• _設問 1_
短編集『進化論』の紹介文によると、「罠の前でひざまずいて」でエーゲ海の島に集められた研究者は何人以上ですか？
• _設問 2_
次の(a)〜(c)は短編集『進化論』の紹介文の内容と合っていますか？それぞれ「はい」か「いいえ」で答え、根拠となる本文の語句をそのまま引用してください。
(a) この本の編者は井上雅彦である。
(b) 「神の右手」の研究者は、L型アミノ酸を使ったタンパク質合成実験を行おうとする。
(c) 「量子感染」で研究者を現行犯逮捕するのは、公安警察の特殊テロ捜査班である。
• _設問 3_
短編集『進化論』の紹介文を、最後の文のあとから書き継いでください。

2016年5月3日火曜日

異形コレクション 進化論 

2006/8/10, 井上雅彦編,光文社文庫
 短編なのであらすじ紹介すると即ネタバレになってしまうし,といって,フィクションの中の科学ネタや設定を紹介するのがこのMLでもあるし・・・・,ということでネタバレにはご容赦願います。
 
・「神の右手」藤崎慎吾
 地球上ではほんどのアミノ酸がL型であることを利用して,ある研究者が潜水調査船で熱水噴出域に潜航し,D型アミノ酸を使ったタンパク質合成実験を行おうとするが,謎の妨害が・・・。
・「魚舟・獣舟」上田早夕里
・「罠の前でひざまずいて」西崎 憲
 エーゲ海のある島に700人以上の研究者が集められ,そのうち進化論チームは,シーラカンスやゴキブリが何億年も形態変化しないで生き続けていることに対して,「変化というものが根本的な属性になっている生物」を創ることを試みる・・・。
・「量子感染」平谷美樹
 各地で生物が相次いで大量死する。大阪ではカブトガニ,琵琶湖ではブル-ギル,秋田県ではカエル,青森市では雀。いずれも血液中のヘモグロビンが酸素と結びつかないメトヘモグロビンに変質していることが判明。公安警察の特殊テロ捜査班が一人の研究者を現行犯逮捕するが・・・・・。

• _提供資料_

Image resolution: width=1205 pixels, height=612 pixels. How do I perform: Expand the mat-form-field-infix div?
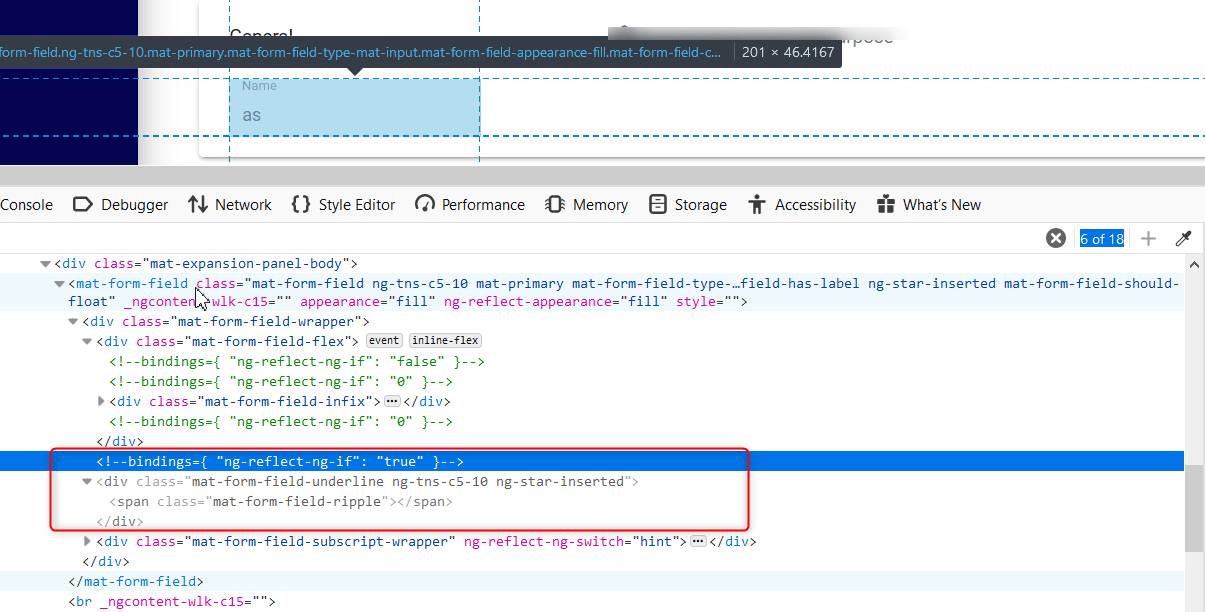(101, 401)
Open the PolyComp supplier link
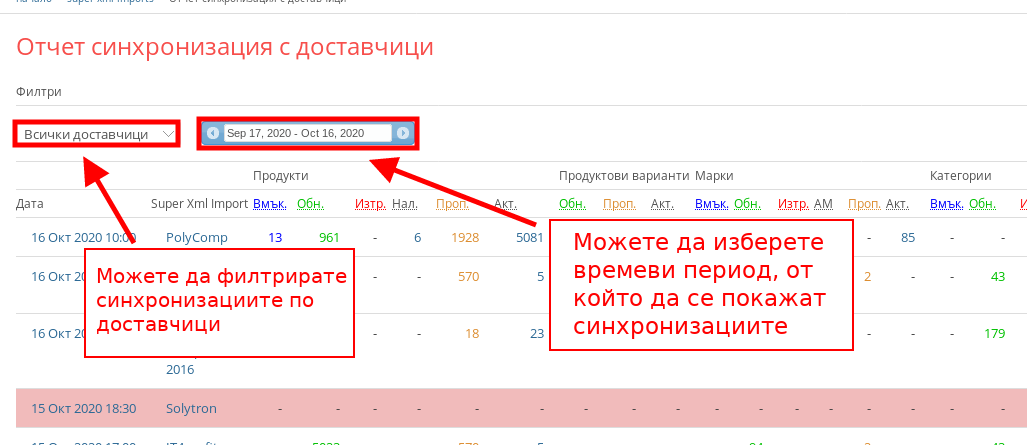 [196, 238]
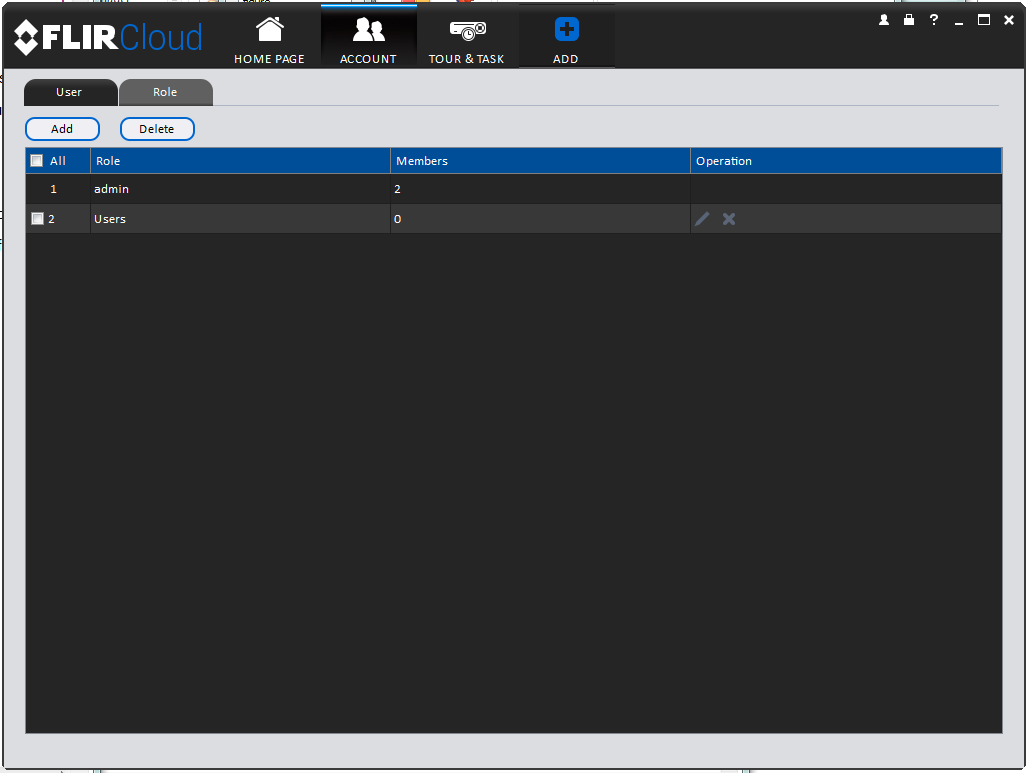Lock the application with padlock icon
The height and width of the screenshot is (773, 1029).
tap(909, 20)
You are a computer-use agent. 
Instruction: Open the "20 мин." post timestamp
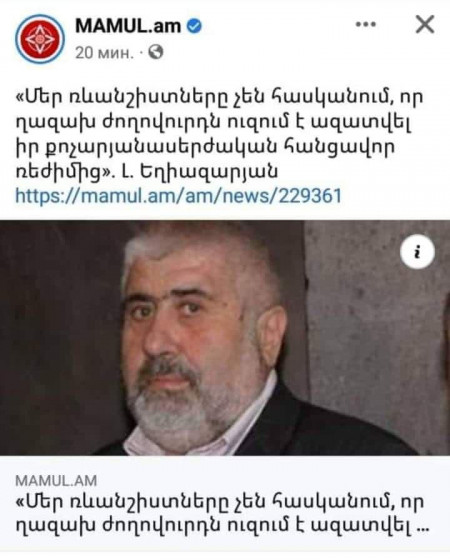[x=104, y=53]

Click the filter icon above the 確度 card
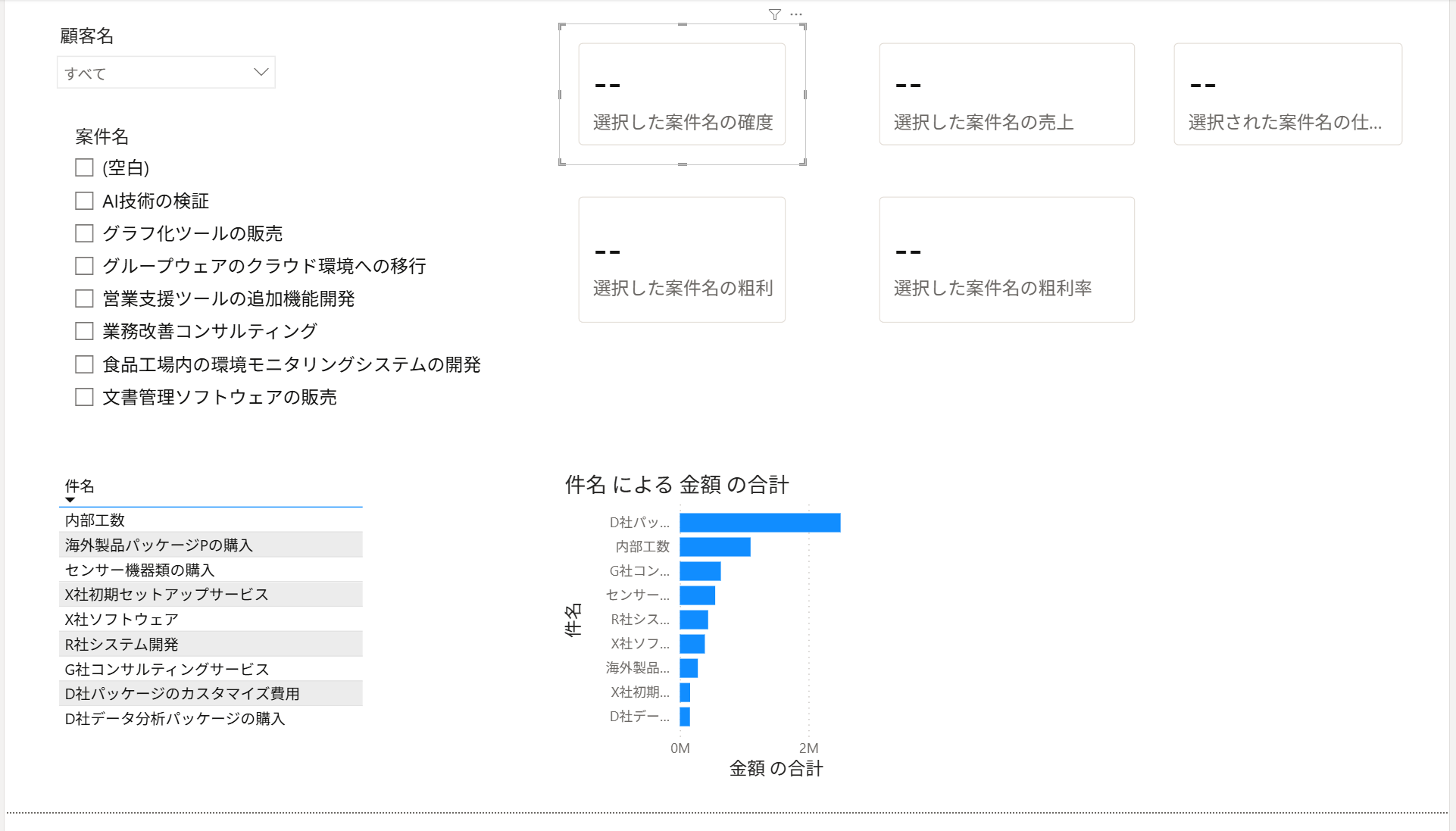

• _解答 1_
700人以上です。

• _解答 2_
(a) はい。「井上雅彦編」
(b) いいえ。「D型アミノ酸を使ったタンパク質合成実験を行おうとする」
(c) はい。「公安警察の特殊テロ捜査班が一人の研究者を現行犯逮捕する」

• _解答 3_
 ジャンクDNA,眠っている遺伝子を活性化する《プロモーター》,ウイルスを使ったファージ変換,EGFレセプター,リガンド/増殖因子,中間領域(メソ)量子論,量子の絡み合い(コーヒレント),フェルミ凝集体などの用語が登場する。また,先カンブリア時代のエディアカラ生物群のスパタンゴプシス, ディッキンソニア,アルムベリア,イナリア,軟体三葉虫,スプリッギナ,チャーニオディスカス,バーバンコリナが登場する。
・「娘の望み」八杉将司
 先天性小児失語症の娘が5歳で絵と音楽に天才的な才能を発揮する。やがて母親が言葉を嫌うようになり,やがて娘とその作品が有名になるにつれて,既存の言語文化が変質しはじめる・・・・・・。文化的遺伝子『ミーム』という言葉が登場。
・「うしろへむかって」井上雅彦
 哺乳類/人類の大脳皮質を発達させた原因として,夜行性という能力を獲得したこと,形態が放射状ではなく左右対称で前方に対する感覚が発達した反面,背後への恐怖があることなどを論じている。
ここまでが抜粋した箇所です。